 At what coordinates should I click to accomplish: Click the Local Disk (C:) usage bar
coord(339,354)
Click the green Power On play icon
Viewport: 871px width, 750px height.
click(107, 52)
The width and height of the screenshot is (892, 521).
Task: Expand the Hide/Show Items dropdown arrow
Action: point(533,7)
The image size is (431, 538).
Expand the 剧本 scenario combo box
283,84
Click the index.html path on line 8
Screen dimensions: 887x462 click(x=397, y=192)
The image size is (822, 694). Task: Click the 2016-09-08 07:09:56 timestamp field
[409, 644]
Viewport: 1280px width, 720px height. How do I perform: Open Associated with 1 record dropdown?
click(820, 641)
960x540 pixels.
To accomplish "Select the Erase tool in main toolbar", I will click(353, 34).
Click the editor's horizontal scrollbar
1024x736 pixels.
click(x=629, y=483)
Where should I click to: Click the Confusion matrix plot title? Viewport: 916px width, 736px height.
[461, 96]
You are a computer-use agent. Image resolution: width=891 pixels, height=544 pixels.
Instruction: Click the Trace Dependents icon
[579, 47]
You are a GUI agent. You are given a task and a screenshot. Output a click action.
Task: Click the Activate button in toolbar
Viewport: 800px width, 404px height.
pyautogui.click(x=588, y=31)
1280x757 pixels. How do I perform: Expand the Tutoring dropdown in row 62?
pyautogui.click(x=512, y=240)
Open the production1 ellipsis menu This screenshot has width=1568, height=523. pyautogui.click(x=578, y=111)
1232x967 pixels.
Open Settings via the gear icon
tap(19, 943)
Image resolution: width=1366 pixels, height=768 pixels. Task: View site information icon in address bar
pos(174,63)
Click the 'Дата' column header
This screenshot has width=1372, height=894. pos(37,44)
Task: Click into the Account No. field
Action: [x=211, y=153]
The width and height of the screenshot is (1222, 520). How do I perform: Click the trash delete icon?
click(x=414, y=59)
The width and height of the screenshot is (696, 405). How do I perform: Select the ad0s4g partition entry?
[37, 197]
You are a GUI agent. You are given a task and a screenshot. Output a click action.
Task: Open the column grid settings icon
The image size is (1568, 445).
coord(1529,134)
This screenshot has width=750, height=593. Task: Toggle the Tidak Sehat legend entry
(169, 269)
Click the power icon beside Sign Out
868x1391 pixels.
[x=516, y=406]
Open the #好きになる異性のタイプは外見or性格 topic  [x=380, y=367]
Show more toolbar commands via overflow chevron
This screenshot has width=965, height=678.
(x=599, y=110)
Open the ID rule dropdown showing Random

· · ·

> WHAT IS NEEDED:
Among the lines above, count those containing "toolbar", and give only the number.

> REPLY:
3